Other than that, we’ll leave the data mostly untouched — this serves as our family-size baseline, which we’ll later compare with more advanced feature engineering versions.

In [1]:
import os
import pandas as pd

# Load dataset
path_dir = os.path.join("..", "..", "data")
df = pd.read_csv(os.path.join(path_dir, "preprocessed", "preprocessed_train.csv"))
df_test = pd.read_csv(os.path.join(path_dir, "preprocessed", "preprocessed_test.csv"))

# Remove `Name` and `Ticket` features
df = df.drop(['Name', 'Ticket'], axis=1)
df_test = df_test.drop(['Name', 'Ticket'], axis=1)
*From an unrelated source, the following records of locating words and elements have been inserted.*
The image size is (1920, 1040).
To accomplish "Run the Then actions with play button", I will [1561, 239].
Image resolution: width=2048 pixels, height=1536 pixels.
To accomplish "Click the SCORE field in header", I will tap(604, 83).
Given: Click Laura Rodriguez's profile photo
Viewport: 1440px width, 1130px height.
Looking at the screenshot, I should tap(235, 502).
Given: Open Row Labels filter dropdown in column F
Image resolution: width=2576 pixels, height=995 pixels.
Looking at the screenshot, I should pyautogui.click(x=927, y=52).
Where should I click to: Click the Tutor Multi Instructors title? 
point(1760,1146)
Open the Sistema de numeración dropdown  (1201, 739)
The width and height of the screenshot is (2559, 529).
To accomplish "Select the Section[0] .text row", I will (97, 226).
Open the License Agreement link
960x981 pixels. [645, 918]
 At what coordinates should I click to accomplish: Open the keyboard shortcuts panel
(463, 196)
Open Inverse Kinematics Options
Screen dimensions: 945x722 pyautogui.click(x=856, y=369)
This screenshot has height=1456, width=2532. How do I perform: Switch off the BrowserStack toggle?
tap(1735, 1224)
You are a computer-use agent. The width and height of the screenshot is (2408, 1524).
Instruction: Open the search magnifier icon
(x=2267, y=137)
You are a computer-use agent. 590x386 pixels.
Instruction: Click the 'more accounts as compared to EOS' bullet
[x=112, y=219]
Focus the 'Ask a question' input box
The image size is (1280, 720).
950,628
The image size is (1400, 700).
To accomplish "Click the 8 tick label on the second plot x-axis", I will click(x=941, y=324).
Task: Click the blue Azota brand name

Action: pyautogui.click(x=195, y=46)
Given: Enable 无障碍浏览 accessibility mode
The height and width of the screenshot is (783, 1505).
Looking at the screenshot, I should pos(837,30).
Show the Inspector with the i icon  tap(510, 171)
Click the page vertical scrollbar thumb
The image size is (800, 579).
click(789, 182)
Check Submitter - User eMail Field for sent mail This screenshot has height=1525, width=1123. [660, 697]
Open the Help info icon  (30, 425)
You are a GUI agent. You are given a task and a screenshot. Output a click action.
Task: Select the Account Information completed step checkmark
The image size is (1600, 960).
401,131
df["FamilySize"] = df["SibSp"] + df["Parch"] + 1
df_test["FamilySize"] = df_test["SibSp"] + df_test["Parch"] + 1

df = df.drop(['Parch','SibSp'], axis=1)
df_test = df_test.drop(['Parch', 'SibSp'], axis=1)

# Save file
df.to_csv(os.path.join(path_dir, "feature_engineered", "familySize", "familySize_engineered_train.csv"), index=False)
df_test.to_csv(os.path.join(path_dir, "feature_engineered", "familySize", "familySize_engineered_test.csv"), index=False)

df.head()

Unnamed: 0,PassengerId,Survived,Pclass,Sex,Age,Fare,Embarked,FamilySize
0,1,0,3,1,22.0,7.25,2,2
1,2,1,1,0,38.0,71.2833,0,2
2,3,1,3,0,26.0,7.925,2,1
3,4,1,1,0,35.0,53.1,2,2
4,5,0,3,1,35.0,8.05,2,1